A Study in Scarlet is a book I’ve always loved and I only half listened to the group as, one after another, they weighed in with their opinions. Curiously, having invited me to join the group, no one seemed to notice I was in the room – but that suited me fine. My mind was elsewhere.

Kevin and Hawthorne. The snatch of conversation I’d heard on the twelfth floor: I couldn’t do it without you. What couldn’t he do? Why had Kevin even been in Hawthorne’s flat? I had to know.

About forty minutes into the conversation, and still without having contributed anything, I leaned over to Hawthorne and whispered, ‘Where’s the toilet?’

Lisa Chakraborty had overheard me. ‘It’s down the corridor, second on the left,’ she announced loudly, so that everyone in the room could hear. Silence fell as I got up and left the room. I felt the entire group watching me.

‘That clue on the wall,’ I heard someone say. ‘The word “RACHE” painted in blood. That’s silly really. That would never happen in real life . . .’
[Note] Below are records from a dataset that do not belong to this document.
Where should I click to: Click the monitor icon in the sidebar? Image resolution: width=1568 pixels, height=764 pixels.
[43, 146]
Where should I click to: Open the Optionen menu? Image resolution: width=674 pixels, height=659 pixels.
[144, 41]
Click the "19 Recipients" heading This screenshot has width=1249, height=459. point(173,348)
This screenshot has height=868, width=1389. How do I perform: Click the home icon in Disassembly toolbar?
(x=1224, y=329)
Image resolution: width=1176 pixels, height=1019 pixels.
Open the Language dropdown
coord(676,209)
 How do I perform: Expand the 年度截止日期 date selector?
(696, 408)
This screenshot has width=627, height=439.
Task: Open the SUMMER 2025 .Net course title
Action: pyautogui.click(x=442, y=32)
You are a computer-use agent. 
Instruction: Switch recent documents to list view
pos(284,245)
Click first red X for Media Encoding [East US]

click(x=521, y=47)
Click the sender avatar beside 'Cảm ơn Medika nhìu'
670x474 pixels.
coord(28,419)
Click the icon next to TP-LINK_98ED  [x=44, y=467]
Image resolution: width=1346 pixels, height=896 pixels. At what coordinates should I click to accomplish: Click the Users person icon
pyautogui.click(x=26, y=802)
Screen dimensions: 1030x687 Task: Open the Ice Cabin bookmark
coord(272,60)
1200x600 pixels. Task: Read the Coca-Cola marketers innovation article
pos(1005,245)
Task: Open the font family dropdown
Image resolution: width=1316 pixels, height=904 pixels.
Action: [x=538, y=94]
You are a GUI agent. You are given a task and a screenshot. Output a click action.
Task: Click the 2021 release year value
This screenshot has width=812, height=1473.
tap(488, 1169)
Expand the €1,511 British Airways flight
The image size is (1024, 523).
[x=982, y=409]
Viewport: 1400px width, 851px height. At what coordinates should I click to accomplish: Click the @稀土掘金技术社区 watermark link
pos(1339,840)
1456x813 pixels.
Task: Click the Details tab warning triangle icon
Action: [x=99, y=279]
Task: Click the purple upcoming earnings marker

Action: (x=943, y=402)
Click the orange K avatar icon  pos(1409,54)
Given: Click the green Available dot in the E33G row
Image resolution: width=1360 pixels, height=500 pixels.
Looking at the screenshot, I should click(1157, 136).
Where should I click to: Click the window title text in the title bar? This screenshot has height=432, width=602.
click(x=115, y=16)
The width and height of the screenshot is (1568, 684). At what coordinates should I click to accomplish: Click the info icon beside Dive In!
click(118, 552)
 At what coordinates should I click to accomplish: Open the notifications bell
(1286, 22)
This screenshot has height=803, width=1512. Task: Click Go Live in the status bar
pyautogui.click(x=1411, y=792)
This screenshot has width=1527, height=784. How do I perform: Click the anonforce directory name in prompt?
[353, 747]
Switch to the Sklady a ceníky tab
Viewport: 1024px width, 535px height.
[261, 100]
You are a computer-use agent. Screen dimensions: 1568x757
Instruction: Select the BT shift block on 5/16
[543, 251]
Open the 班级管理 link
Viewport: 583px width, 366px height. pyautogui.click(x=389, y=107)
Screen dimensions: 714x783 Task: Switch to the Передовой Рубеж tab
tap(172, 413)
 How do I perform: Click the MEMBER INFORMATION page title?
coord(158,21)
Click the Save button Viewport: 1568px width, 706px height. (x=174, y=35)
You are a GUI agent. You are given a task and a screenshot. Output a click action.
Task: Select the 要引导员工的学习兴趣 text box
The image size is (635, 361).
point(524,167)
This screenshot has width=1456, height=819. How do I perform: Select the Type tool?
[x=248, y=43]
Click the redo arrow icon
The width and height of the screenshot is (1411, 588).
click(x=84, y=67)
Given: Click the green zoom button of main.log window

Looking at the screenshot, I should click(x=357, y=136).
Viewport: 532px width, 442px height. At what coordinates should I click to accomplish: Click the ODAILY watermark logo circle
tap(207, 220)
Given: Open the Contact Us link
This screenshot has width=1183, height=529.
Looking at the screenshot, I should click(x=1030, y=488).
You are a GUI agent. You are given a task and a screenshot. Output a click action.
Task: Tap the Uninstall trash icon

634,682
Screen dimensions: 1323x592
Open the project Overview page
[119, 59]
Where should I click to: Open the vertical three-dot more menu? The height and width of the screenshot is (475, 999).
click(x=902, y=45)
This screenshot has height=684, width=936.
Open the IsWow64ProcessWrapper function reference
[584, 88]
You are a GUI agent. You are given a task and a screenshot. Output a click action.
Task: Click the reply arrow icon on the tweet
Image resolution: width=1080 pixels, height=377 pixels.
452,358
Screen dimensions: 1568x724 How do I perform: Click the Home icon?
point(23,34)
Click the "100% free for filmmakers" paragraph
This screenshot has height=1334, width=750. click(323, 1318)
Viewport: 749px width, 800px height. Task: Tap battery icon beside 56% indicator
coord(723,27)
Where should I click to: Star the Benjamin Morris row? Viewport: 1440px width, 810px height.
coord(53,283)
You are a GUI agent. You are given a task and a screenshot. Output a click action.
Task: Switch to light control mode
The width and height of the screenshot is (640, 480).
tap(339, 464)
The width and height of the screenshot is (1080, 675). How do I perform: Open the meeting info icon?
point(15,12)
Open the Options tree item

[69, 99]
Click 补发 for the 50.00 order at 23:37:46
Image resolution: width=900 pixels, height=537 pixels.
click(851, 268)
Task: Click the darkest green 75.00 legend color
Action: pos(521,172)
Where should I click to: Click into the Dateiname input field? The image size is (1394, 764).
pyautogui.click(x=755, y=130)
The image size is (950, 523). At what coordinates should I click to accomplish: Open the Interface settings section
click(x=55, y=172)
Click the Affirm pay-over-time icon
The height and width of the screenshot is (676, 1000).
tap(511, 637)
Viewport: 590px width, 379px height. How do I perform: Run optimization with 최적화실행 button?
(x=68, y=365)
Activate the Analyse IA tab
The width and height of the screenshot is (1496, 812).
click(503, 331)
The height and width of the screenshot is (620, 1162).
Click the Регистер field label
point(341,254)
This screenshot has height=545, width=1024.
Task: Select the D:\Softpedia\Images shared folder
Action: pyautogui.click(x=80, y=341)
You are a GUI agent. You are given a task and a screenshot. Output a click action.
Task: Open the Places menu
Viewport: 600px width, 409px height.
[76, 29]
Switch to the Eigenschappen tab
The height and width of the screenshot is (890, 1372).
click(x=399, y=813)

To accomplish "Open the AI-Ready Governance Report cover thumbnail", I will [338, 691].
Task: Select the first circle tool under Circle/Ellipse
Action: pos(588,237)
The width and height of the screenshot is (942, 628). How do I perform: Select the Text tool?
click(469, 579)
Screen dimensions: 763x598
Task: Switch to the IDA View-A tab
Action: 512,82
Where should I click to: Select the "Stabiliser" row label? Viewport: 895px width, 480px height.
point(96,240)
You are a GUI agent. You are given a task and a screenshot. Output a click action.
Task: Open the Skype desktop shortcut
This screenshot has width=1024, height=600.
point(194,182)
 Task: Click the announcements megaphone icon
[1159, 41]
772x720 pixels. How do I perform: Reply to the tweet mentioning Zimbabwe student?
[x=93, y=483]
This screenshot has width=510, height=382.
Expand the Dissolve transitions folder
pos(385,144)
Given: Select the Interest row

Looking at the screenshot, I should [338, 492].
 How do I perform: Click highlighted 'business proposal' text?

I continued down the corridor and the voices faded away, swallowed up by the thick walls and carpets and the excess of furniture. I wasn’t going to the toilet. I was a little ashamed of myself, intruding this way – but I’d made up my mind. I almost certainly wouldn’t be invited back to Lisa’s flat so I would never get another chance like this. I continued past the toilet to the room I had seen Kevin entering from the kitchen. I stood there for a moment, with my ear pressed against the wood. There was no sound coming from inside. Gently, I turned the handle. Somewhere in my head a voice was telling me that this was a terrible thing to be doing. But another voice was already practising my excuse. So sorry. I got the wrong door.

I looked inside.

It might have been a typical teenager’s bedroom apart from the hospital-style bed with the hoist standing next to it, the extra-wide doorway into the bathroom and the strange smell of medicine and disinfectant. It was messy. The lights were low. I might have noticed posters from Star Wars and The Matrix on the walls, piles of books and magazines. But instead my eyes were drawn, first to Kevin, who was sitting at a table with his back to me and who hadn’t heard me come in, and then to the screen of the industrial-sized computer that was in front of him. The computer wasn’t an Apple or any make I recognised. It was about five or six metres away from me and if it had been displaying written data, I would have been unable to read it. Even an image would have been hard to identify. But what was on the screen was obvious to me and it was so unexpected, so bewildering, that for a moment I forgot everything else.

I was looking at a photograph of myself.